[Text excerpt]
========================================================================

There are also bigger fears for crab populations as the water in the Bering Sea continues to warm. Colder waters have protected the current ecosystem from other predatory fish populations. Cod, which are less adapted to cold water, could begin moving into the Bearing Sea as warm waters and start feeding on the remaining crab population.
The drastic collapse in crab populations also has some authorities speculating about the role fishing might have played in the snow crabs' collapse.
Local crabbers have expressed their concern over commercial groundfish trawlers and their fishing practices of blindly raking the ocean floor. It is also thought that as waters warm and high-value fish populations move north, commercial operations are pushing north with them, catching crab populations in the crossfire.
When asked about what she thought about fishing trawlers by the Guardian, Erin Fedewa said that "there's always some sort of bycatch. In the springtime when the crabs are molting, they are potentially very vulnerable to interactions with gear.”
More research is needed to fully understand how fishing is affecting the crab population. But many believe that climate change is still the real driving force behind the declining crab population, and more needs to be done to prevent the snow crabs' extinction.
Since the announcement of the canceled crabbing season the North Pacific Fishery Management Council (NPFMC) has announced plans to help rebuild the crab population while many Alaskan crabbers are hoping for financial assistance from the federal government to help them with the costs associated with the lost crabbing season.

========================================================================

A series of records:
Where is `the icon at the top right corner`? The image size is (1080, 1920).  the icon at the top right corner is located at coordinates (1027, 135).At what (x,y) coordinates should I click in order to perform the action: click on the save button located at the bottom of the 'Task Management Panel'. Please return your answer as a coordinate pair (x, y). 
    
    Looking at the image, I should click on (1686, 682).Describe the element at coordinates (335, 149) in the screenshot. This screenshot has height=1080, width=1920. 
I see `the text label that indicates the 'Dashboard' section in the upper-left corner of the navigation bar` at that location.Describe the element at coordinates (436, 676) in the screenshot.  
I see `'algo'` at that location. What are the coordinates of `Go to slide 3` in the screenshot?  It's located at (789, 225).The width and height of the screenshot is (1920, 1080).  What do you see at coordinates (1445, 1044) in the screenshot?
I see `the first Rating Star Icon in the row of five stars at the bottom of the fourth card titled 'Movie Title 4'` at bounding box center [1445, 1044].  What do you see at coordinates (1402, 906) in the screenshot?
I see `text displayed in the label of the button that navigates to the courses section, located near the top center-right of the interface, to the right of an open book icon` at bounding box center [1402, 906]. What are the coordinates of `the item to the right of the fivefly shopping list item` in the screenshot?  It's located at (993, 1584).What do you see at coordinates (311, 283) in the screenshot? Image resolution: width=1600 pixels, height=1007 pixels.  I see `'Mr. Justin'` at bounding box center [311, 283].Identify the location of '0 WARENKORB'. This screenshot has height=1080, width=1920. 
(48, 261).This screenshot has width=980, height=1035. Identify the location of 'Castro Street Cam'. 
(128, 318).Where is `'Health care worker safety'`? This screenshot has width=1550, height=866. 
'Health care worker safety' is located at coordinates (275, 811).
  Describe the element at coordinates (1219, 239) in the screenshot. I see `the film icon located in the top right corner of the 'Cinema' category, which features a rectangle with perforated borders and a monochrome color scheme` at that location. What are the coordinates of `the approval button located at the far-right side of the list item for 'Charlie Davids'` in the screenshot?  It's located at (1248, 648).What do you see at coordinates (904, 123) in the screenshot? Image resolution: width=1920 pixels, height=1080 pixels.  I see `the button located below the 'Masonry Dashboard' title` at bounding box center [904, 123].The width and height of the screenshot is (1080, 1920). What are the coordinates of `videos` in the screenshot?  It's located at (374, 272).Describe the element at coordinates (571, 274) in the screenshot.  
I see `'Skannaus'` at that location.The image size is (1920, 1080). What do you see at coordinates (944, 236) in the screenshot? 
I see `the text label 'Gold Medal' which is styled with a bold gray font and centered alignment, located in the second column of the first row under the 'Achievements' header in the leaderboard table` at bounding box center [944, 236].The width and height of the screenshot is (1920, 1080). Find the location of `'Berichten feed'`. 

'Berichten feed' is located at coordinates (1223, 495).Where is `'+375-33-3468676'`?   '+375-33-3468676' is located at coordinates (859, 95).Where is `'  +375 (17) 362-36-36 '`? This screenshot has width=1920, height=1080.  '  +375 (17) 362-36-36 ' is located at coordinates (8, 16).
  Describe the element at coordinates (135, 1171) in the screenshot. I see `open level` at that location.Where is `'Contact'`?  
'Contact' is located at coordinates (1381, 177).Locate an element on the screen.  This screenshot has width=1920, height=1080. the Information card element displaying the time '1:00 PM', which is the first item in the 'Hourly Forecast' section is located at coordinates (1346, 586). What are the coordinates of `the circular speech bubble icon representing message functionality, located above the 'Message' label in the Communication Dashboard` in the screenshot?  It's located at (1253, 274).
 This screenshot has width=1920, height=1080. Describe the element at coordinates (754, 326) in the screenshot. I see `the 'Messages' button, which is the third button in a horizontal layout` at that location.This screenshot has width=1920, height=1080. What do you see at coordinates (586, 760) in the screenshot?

========================================================================

[To be done]
• a. List every organization or governing body named in the snow crab text.
• b. Rewrite the snow crab text from "When asked about" to "snow crabs' extinction.", substituting "spring" for "springtime".
• c. Answer these questions from the snow crab text:
(i) Which fish could move into the Bering Sea as its waters warm?
(ii) Who spoke to the Guardian about fishing trawlers?
(iii) What are many Alaskan crabbers hoping to receive from the federal government?
The listing has no connection to the snow crab text.

[Solutions per task]
• a.
the Guardian
the North Pacific Fishery Management Council (NPFMC)
the federal government

• b.
When asked about what she thought about fishing trawlers by the Guardian, Erin Fedewa said that "there's always some sort of bycatch. In the spring when the crabs are molting, they are potentially very vulnerable to interactions with gear.”
More research is needed to fully understand how fishing is affecting the crab population. But many believe that climate change is still the real driving force behind the declining crab population, and more needs to be done to prevent the snow crabs' extinction.

• c.
(i) Cod
(ii) Erin Fedewa
(iii) Financial assistance with the costs associated with the lost crabbing season